Germania e Finlandia hanno approvato il conferimento di nuovi poteri e nuove risorse del fondo europeo salva Stati, l’Efsf. Due approvazioni, da parte dei rispettivi Parlamenti, che sono giunte in maniera più semplice del previsto, con un voto che – per quanto concerne Berlino – è stato quasi compatto tra maggioranza e opposizione, indicando una chiara rotta che la Germania vuole intraprendere nel perseguimento di una strada comune di uscita dalla fase più nera dell’attuale crisi economico finanziaria.
Approvazione facile anche da parte del Parlamento finlandese, anche se la maggioranza è stata piuttosto risicata. Ad ogni modo, rispetto ai timori di una bocciatura, Helsinki ha potuto tirare un discreto sospiro di sollievo.
L’attenzione sul finire della scorsa settimana era tuttavia rilanciata esclusivamente sulla Germania, visto e considerato che proprio Berlino è il principale contributore al Fondo.

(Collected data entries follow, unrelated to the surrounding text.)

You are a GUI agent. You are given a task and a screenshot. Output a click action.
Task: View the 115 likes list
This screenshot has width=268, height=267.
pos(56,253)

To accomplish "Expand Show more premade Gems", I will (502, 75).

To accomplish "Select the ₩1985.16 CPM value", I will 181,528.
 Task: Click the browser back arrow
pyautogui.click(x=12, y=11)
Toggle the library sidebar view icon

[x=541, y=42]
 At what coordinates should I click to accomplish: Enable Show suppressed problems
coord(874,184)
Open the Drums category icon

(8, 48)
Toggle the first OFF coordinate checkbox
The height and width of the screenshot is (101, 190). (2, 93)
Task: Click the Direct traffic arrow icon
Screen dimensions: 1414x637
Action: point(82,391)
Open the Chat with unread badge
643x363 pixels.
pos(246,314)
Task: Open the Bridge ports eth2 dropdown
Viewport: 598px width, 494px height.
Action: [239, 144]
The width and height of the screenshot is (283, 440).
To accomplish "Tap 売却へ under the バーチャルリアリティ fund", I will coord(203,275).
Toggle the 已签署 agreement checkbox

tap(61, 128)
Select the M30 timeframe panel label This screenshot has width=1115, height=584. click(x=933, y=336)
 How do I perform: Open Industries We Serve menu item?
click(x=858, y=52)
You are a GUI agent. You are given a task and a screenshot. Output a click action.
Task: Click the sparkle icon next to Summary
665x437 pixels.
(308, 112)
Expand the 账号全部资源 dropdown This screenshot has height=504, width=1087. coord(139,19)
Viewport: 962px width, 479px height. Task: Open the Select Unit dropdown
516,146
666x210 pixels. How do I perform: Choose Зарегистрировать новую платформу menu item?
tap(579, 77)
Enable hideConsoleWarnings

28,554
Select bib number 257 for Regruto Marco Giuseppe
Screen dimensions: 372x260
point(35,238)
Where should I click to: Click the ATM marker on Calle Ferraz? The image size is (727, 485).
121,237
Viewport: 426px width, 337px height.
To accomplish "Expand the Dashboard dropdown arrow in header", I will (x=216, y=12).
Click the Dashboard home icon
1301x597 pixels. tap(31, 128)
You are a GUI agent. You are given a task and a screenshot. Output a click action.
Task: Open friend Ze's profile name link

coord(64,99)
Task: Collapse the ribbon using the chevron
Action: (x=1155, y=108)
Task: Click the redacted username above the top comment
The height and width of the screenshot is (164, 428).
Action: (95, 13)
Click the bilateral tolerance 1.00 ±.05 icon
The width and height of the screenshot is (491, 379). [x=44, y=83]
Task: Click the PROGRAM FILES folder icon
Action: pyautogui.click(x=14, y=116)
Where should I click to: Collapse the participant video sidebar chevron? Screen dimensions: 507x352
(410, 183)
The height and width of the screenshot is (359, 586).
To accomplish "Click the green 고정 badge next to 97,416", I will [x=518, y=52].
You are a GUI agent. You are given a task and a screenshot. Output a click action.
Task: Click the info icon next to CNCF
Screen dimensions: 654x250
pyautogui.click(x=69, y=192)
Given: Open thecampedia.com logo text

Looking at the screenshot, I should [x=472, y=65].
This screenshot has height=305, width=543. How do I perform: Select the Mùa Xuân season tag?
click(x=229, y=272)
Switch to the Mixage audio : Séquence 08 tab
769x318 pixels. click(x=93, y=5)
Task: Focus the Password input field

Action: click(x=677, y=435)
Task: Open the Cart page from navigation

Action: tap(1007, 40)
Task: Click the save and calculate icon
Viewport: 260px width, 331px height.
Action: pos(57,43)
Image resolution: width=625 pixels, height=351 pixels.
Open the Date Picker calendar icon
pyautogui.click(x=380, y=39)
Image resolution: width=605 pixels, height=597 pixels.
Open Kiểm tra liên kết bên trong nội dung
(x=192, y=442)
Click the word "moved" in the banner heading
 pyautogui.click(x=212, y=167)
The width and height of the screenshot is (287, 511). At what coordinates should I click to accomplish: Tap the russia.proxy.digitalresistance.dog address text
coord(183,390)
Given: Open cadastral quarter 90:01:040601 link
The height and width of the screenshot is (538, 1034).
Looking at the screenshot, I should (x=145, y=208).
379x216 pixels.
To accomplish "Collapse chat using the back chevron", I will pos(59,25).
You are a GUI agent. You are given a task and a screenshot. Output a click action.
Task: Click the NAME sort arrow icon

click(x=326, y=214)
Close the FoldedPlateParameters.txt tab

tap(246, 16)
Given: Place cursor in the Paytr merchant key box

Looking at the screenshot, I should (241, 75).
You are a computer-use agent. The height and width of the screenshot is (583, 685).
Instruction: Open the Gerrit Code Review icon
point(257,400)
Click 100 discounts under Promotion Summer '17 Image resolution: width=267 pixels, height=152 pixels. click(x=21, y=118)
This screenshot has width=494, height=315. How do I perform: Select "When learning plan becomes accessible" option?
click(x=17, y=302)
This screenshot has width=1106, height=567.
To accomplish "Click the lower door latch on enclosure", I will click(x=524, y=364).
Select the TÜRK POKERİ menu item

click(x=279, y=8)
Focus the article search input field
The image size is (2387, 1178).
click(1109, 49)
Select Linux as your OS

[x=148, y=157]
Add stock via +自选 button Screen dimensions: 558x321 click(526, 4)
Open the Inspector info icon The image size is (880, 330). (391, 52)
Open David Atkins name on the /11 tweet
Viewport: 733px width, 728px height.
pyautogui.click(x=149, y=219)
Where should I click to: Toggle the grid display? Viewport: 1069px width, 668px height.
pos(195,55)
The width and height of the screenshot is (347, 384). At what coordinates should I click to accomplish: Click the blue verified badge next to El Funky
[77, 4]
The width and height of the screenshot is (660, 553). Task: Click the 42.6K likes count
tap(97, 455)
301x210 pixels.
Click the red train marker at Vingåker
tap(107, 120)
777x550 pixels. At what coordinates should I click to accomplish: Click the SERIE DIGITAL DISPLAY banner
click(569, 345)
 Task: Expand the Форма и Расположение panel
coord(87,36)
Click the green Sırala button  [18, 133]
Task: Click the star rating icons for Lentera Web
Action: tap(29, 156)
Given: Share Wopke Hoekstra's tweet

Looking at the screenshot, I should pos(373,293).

Ebbene, l’adozione delle misure di rafforzamento del Fondo sembra aver premiato la politica della cancelliera Angela Merkel, che nelle ultime settimane ha intrecciato le giuste relazioni per potersi garantire un voto solido al Bundestag.
L’ok di Germania e Finlandia ha subito generato una buona ondata di ottimismo nelle principali Borse internazionali, anche se sembra piuttosto palese come tale iniziativa non possa bastare per debellare in maniera definitiva le criticità di alcuni Paesi dell’eurozona.